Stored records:
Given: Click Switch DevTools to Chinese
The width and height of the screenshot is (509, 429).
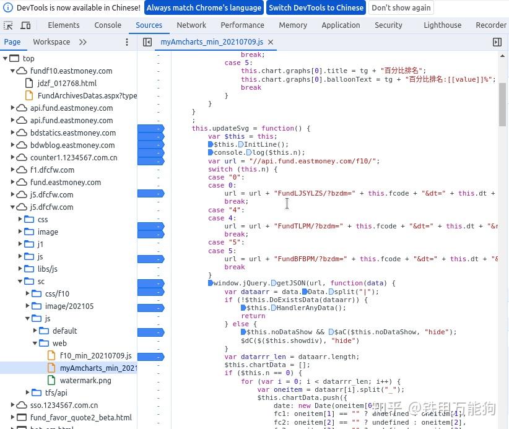Looking at the screenshot, I should click(316, 7).
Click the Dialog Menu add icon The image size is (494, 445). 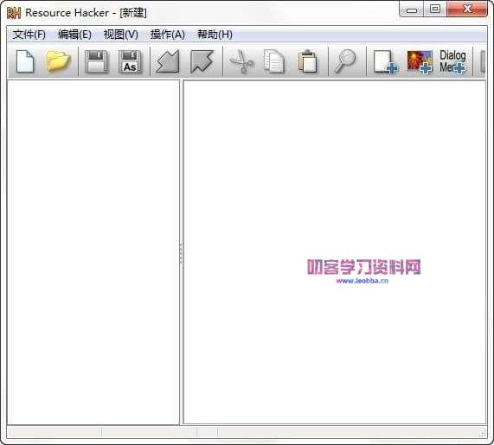[452, 62]
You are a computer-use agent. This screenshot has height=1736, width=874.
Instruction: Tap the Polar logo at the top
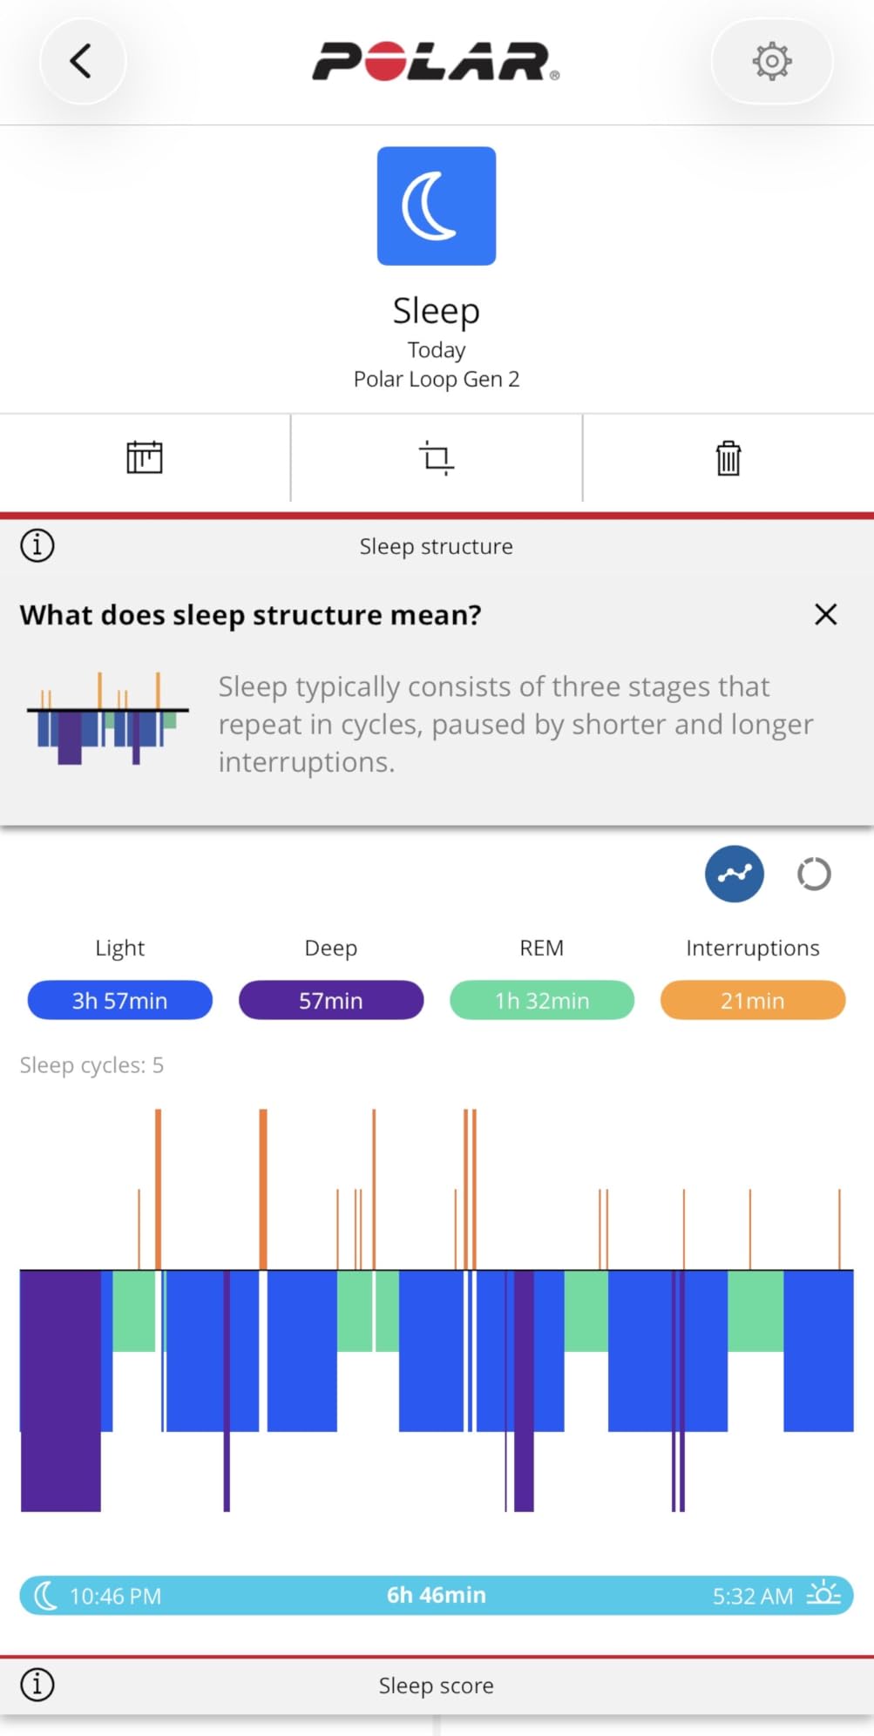click(436, 61)
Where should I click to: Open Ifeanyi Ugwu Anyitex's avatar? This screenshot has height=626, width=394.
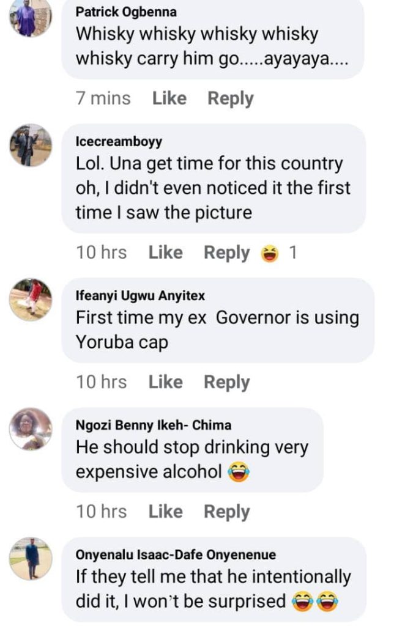coord(31,299)
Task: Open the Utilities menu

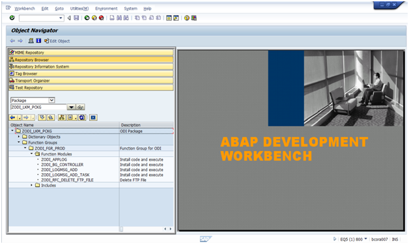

WHAT YOU ARE ASKED TO DO:
Write out, word for word, the lines running from the one containing "You are a computer-use" to the end of the data above; the pictures are to be left out.

SOLUTION TO THIS TASK:
You are a computer-use agent. This screenshot has height=1736, width=874.
Instruction: Tap the Polar logo at the top
click(436, 61)
Where should I click to: Open Ifeanyi Ugwu Anyitex's avatar? This screenshot has height=626, width=394.
coord(31,299)
Task: Open the Utilities menu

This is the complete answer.